— begin —

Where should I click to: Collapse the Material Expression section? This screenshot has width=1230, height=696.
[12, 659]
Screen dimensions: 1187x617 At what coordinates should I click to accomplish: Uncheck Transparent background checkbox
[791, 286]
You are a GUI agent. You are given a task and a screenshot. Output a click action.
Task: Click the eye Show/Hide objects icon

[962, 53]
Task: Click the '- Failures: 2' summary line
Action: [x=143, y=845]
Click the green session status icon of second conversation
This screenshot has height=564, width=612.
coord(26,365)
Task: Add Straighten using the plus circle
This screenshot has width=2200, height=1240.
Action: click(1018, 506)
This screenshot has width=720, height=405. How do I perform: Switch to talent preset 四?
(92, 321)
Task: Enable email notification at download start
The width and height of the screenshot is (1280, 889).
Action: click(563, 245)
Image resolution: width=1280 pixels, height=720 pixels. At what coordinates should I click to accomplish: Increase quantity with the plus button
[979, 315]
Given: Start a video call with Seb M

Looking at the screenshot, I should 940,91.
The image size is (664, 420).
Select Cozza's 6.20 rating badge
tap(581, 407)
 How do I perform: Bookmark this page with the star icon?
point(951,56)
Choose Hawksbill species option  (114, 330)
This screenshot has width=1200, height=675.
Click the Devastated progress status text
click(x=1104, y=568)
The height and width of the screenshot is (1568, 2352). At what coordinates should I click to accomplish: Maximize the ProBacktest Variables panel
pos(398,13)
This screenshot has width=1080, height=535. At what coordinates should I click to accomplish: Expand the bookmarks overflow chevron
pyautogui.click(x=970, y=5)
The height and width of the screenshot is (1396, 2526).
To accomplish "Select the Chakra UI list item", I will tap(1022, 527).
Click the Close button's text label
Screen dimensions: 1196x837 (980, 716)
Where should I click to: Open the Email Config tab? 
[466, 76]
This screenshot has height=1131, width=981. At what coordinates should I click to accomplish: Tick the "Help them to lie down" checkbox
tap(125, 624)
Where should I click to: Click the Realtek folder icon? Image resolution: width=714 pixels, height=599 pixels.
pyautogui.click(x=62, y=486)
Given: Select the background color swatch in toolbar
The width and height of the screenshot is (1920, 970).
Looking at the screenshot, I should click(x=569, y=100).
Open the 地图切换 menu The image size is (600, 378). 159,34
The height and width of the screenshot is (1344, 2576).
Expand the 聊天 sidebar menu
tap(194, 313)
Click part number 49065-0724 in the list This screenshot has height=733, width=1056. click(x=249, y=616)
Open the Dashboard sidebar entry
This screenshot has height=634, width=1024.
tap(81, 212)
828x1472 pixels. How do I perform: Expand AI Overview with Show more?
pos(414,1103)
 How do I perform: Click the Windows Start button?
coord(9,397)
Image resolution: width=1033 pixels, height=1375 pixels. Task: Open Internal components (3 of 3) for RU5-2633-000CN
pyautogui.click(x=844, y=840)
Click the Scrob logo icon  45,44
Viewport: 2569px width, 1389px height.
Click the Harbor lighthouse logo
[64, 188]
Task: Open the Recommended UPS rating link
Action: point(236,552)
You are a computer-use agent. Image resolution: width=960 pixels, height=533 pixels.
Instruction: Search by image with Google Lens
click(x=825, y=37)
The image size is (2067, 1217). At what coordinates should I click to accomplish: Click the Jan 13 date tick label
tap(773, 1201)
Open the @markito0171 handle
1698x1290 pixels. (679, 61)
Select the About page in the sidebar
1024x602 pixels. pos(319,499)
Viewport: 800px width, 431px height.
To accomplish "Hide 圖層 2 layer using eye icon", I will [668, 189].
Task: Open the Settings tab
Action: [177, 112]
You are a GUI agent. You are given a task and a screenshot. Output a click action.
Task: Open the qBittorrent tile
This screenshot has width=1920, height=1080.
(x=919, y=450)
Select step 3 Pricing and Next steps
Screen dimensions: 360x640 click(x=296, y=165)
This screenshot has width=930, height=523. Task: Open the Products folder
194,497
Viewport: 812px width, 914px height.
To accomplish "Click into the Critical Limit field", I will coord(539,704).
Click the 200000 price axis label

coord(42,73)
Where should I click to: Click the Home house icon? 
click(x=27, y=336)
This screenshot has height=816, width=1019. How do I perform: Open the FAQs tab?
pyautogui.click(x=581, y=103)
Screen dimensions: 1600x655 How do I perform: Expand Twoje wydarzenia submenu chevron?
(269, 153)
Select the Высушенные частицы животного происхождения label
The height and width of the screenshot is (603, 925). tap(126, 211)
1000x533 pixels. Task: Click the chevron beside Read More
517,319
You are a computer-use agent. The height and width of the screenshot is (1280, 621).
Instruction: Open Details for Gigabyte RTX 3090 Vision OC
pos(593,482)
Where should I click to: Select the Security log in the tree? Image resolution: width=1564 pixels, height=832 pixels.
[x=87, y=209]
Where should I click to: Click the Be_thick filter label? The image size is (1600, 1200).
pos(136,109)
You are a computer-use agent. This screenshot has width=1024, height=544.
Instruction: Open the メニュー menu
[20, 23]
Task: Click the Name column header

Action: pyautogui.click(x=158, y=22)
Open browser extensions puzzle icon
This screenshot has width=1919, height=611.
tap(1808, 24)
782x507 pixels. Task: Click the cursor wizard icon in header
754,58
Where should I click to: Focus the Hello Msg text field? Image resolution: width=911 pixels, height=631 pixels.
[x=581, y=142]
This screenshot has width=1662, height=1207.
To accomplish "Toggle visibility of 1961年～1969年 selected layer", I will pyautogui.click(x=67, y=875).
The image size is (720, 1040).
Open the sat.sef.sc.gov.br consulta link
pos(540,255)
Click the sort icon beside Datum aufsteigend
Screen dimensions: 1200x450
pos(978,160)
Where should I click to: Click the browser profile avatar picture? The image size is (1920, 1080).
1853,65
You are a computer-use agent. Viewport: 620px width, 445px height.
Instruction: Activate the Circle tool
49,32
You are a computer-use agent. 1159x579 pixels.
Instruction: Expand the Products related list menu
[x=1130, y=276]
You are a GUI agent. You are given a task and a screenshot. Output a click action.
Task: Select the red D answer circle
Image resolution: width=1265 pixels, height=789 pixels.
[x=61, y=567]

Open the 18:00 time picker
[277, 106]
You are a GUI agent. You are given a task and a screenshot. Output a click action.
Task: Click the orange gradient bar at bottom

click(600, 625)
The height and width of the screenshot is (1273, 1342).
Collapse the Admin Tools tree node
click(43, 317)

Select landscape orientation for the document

— end —

- Given problem:
Pull out every line of the items above that contains the word "header", treating uppercase and lowercase as different.

- Result of this task:
Task: Click the Name column header
782x507 pixels. Task: Click the cursor wizard icon in header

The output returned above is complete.